**** EXCERPTED DATA ****

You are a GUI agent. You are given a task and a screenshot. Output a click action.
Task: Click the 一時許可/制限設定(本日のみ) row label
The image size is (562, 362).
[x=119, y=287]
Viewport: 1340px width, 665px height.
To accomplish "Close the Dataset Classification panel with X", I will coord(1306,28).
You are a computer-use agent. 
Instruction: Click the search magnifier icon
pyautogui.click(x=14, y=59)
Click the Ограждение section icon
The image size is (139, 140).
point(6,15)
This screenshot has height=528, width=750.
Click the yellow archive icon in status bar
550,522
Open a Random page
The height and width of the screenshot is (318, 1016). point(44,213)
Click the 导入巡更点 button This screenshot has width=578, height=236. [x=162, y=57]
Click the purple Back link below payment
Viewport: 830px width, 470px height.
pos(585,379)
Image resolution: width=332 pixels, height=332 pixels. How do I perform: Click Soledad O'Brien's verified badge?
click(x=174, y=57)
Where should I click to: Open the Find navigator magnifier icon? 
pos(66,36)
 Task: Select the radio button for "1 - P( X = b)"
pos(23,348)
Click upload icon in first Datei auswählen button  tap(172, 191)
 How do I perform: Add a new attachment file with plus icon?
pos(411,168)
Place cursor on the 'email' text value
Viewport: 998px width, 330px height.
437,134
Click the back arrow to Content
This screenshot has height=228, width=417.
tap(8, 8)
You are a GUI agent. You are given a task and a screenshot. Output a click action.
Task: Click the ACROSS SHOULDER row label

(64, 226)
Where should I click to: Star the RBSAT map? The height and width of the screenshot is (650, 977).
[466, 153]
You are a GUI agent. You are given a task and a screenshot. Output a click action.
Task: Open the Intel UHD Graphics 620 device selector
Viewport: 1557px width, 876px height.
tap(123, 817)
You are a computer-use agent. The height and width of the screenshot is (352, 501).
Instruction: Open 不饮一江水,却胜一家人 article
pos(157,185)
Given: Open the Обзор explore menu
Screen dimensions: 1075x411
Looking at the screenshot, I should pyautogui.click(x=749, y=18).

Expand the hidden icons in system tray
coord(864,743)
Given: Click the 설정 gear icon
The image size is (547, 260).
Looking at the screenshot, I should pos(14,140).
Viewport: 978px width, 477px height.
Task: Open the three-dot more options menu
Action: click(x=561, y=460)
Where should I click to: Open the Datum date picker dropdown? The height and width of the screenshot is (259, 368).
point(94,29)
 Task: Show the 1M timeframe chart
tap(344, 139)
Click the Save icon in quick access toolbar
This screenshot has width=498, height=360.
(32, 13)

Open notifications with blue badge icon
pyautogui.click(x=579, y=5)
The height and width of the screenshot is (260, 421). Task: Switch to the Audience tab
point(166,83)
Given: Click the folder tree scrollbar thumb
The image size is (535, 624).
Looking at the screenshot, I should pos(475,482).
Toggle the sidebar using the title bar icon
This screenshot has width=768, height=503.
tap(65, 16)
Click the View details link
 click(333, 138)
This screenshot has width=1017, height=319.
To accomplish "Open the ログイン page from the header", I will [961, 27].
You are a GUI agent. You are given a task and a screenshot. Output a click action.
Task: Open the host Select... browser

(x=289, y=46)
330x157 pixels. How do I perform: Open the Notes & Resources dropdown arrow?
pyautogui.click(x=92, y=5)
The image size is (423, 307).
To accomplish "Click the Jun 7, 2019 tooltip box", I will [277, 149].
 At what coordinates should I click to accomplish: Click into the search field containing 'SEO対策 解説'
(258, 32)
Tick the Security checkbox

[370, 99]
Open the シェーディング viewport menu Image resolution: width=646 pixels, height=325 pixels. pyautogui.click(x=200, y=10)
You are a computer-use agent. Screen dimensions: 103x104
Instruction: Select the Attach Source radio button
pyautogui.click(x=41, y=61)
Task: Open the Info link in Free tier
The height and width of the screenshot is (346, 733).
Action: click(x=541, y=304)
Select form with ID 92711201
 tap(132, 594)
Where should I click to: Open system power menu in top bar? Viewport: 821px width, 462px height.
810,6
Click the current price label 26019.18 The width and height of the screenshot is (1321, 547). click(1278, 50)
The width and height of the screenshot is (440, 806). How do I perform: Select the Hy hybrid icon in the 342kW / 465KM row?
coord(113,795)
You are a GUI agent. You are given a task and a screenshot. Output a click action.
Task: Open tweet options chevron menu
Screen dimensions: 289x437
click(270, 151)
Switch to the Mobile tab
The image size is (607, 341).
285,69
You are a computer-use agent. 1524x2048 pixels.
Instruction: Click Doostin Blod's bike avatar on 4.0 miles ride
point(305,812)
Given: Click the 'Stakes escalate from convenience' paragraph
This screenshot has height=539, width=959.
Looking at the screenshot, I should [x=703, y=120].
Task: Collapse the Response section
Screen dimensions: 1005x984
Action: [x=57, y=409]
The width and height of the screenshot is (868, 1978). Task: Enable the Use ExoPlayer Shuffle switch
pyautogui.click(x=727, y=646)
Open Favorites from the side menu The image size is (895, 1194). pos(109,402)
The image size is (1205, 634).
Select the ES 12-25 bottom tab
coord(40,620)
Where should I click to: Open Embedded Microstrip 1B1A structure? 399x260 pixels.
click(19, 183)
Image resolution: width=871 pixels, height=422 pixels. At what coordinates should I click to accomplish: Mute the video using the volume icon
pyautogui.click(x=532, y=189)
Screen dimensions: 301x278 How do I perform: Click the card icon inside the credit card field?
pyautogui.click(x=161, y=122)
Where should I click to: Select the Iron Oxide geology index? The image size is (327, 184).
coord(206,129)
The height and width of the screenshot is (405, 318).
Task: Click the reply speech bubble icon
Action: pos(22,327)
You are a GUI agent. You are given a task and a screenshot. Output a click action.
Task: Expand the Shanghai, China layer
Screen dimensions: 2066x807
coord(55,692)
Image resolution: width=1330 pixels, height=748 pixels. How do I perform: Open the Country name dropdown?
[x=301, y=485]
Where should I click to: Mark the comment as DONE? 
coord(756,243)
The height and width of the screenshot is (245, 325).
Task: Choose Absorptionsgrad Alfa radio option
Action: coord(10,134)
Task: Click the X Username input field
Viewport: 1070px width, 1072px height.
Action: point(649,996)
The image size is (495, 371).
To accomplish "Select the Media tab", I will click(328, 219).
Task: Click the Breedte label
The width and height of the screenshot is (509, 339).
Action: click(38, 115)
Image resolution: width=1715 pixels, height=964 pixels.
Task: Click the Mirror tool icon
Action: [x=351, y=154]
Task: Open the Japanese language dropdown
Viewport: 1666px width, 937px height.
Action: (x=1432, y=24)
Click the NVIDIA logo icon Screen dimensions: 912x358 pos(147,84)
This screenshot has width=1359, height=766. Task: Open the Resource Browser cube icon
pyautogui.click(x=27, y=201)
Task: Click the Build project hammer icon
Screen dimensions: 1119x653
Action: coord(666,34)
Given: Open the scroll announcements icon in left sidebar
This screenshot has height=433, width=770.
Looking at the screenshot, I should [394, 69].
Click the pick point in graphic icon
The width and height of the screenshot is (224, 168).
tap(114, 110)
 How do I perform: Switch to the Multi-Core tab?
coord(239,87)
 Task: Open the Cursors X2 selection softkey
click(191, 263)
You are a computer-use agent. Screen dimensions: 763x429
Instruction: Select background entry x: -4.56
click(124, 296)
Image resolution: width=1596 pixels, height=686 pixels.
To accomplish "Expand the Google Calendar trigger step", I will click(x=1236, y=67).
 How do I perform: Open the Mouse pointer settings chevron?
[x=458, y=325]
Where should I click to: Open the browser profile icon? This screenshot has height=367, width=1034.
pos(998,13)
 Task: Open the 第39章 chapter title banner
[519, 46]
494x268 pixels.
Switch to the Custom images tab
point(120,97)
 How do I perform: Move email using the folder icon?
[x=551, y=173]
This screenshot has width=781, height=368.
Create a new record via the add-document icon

****

_WHAT IS ASKED_:
Rewrite all of the items above, changing every occurrence of "computer-use agent" to "desktop automation agent" and leaving everything else untouched.

_RESULT_:
You are a GUI agent. You are given a task and a screenshot. Output a click action.
Task: Click the 一時許可/制限設定(本日のみ) row label
The image size is (562, 362).
[x=119, y=287]
Viewport: 1340px width, 665px height.
To accomplish "Close the Dataset Classification panel with X", I will coord(1306,28).
You are a desktop automation agent. 
Instruction: Click the search magnifier icon
pyautogui.click(x=14, y=59)
Click the Ограждение section icon
The image size is (139, 140).
point(6,15)
This screenshot has height=528, width=750.
Click the yellow archive icon in status bar
550,522
Open a Random page
The height and width of the screenshot is (318, 1016). point(44,213)
Click the 导入巡更点 button This screenshot has width=578, height=236. [x=162, y=57]
Click the purple Back link below payment
Viewport: 830px width, 470px height.
pos(585,379)
Image resolution: width=332 pixels, height=332 pixels. How do I perform: Click Soledad O'Brien's verified badge?
click(x=174, y=57)
Where should I click to: Open the Find navigator magnifier icon? 
pos(66,36)
 Task: Select the radio button for "1 - P( X = b)"
pos(23,348)
Click upload icon in first Datei auswählen button  tap(172, 191)
 How do I perform: Add a new attachment file with plus icon?
pos(411,168)
Place cursor on the 'email' text value
Viewport: 998px width, 330px height.
437,134
Click the back arrow to Content
This screenshot has height=228, width=417.
tap(8, 8)
You are a GUI agent. You are given a task and a screenshot. Output a click action.
Task: Click the ACROSS SHOULDER row label

(64, 226)
Where should I click to: Star the RBSAT map? The height and width of the screenshot is (650, 977).
[466, 153]
You are a GUI agent. You are given a task and a screenshot. Output a click action.
Task: Open the Intel UHD Graphics 620 device selector
Viewport: 1557px width, 876px height.
tap(123, 817)
You are a desktop automation agent. The height and width of the screenshot is (352, 501).
Instruction: Open 不饮一江水,却胜一家人 article
pos(157,185)
Given: Open the Обзор explore menu
Screen dimensions: 1075x411
Looking at the screenshot, I should pyautogui.click(x=749, y=18).

Expand the hidden icons in system tray
coord(864,743)
Given: Click the 설정 gear icon
The image size is (547, 260).
Looking at the screenshot, I should pos(14,140).
Viewport: 978px width, 477px height.
Task: Open the three-dot more options menu
Action: click(x=561, y=460)
Where should I click to: Open the Datum date picker dropdown? The height and width of the screenshot is (259, 368).
point(94,29)
 Task: Show the 1M timeframe chart
tap(344, 139)
Click the Save icon in quick access toolbar
This screenshot has width=498, height=360.
(32, 13)

Open notifications with blue badge icon
pyautogui.click(x=579, y=5)
The height and width of the screenshot is (260, 421). Task: Switch to the Audience tab
point(166,83)
Given: Click the folder tree scrollbar thumb
The image size is (535, 624).
Looking at the screenshot, I should pos(475,482).
Toggle the sidebar using the title bar icon
This screenshot has width=768, height=503.
tap(65, 16)
Click the View details link
 click(333, 138)
This screenshot has width=1017, height=319.
To accomplish "Open the ログイン page from the header", I will [961, 27].
You are a GUI agent. You are given a task and a screenshot. Output a click action.
Task: Open the host Select... browser

(x=289, y=46)
330x157 pixels. How do I perform: Open the Notes & Resources dropdown arrow?
pyautogui.click(x=92, y=5)
The image size is (423, 307).
To accomplish "Click the Jun 7, 2019 tooltip box", I will [277, 149].
 At what coordinates should I click to accomplish: Click into the search field containing 'SEO対策 解説'
(258, 32)
Tick the Security checkbox

[370, 99]
Open the シェーディング viewport menu Image resolution: width=646 pixels, height=325 pixels. pyautogui.click(x=200, y=10)
You are a desktop automation agent. Screen dimensions: 103x104
Instruction: Select the Attach Source radio button
pyautogui.click(x=41, y=61)
Task: Open the Info link in Free tier
The height and width of the screenshot is (346, 733).
Action: click(x=541, y=304)
Select form with ID 92711201
 tap(132, 594)
Where should I click to: Open system power menu in top bar? Viewport: 821px width, 462px height.
810,6
Click the current price label 26019.18 The width and height of the screenshot is (1321, 547). click(1278, 50)
The width and height of the screenshot is (440, 806). How do I perform: Select the Hy hybrid icon in the 342kW / 465KM row?
coord(113,795)
You are a GUI agent. You are given a task and a screenshot. Output a click action.
Task: Open tweet options chevron menu
Screen dimensions: 289x437
click(270, 151)
Switch to the Mobile tab
The image size is (607, 341).
285,69
You are a desktop automation agent. 1524x2048 pixels.
Instruction: Click Doostin Blod's bike avatar on 4.0 miles ride
point(305,812)
Given: Click the 'Stakes escalate from convenience' paragraph
This screenshot has height=539, width=959.
Looking at the screenshot, I should [x=703, y=120].
Task: Collapse the Response section
Screen dimensions: 1005x984
Action: [x=57, y=409]
The width and height of the screenshot is (868, 1978). Task: Enable the Use ExoPlayer Shuffle switch
pyautogui.click(x=727, y=646)
Open Favorites from the side menu The image size is (895, 1194). pos(109,402)
The image size is (1205, 634).
Select the ES 12-25 bottom tab
coord(40,620)
Where should I click to: Open Embedded Microstrip 1B1A structure? 399x260 pixels.
click(19, 183)
Image resolution: width=871 pixels, height=422 pixels. At what coordinates should I click to accomplish: Mute the video using the volume icon
pyautogui.click(x=532, y=189)
Screen dimensions: 301x278 How do I perform: Click the card icon inside the credit card field?
pyautogui.click(x=161, y=122)
Where should I click to: Select the Iron Oxide geology index? The image size is (327, 184).
coord(206,129)
The height and width of the screenshot is (405, 318).
Task: Click the reply speech bubble icon
Action: pos(22,327)
You are a GUI agent. You are given a task and a screenshot. Output a click action.
Task: Expand the Shanghai, China layer
Screen dimensions: 2066x807
coord(55,692)
Image resolution: width=1330 pixels, height=748 pixels. How do I perform: Open the Country name dropdown?
[x=301, y=485]
Where should I click to: Mark the comment as DONE? 
coord(756,243)
The height and width of the screenshot is (245, 325).
Task: Choose Absorptionsgrad Alfa radio option
Action: coord(10,134)
Task: Click the X Username input field
Viewport: 1070px width, 1072px height.
Action: point(649,996)
The image size is (495, 371).
To accomplish "Select the Media tab", I will click(328, 219).
Task: Click the Breedte label
The width and height of the screenshot is (509, 339).
Action: click(38, 115)
Image resolution: width=1715 pixels, height=964 pixels.
Task: Click the Mirror tool icon
Action: [x=351, y=154]
Task: Open the Japanese language dropdown
Viewport: 1666px width, 937px height.
Action: (x=1432, y=24)
Click the NVIDIA logo icon Screen dimensions: 912x358 pos(147,84)
This screenshot has width=1359, height=766. Task: Open the Resource Browser cube icon
pyautogui.click(x=27, y=201)
Task: Click the Build project hammer icon
Screen dimensions: 1119x653
Action: coord(666,34)
Given: Open the scroll announcements icon in left sidebar
This screenshot has height=433, width=770.
Looking at the screenshot, I should [394, 69].
Click the pick point in graphic icon
The width and height of the screenshot is (224, 168).
tap(114, 110)
 How do I perform: Switch to the Multi-Core tab?
coord(239,87)
 Task: Open the Cursors X2 selection softkey
click(191, 263)
You are a desktop automation agent. Screen dimensions: 763x429
Instruction: Select background entry x: -4.56
click(124, 296)
Image resolution: width=1596 pixels, height=686 pixels.
To accomplish "Expand the Google Calendar trigger step", I will click(x=1236, y=67).
 How do I perform: Open the Mouse pointer settings chevron?
[x=458, y=325]
Where should I click to: Open the browser profile icon? This screenshot has height=367, width=1034.
pos(998,13)
 Task: Open the 第39章 chapter title banner
[519, 46]
494x268 pixels.
Switch to the Custom images tab
point(120,97)
 How do I perform: Move email using the folder icon?
[x=551, y=173]
This screenshot has width=781, height=368.
Create a new record via the add-document icon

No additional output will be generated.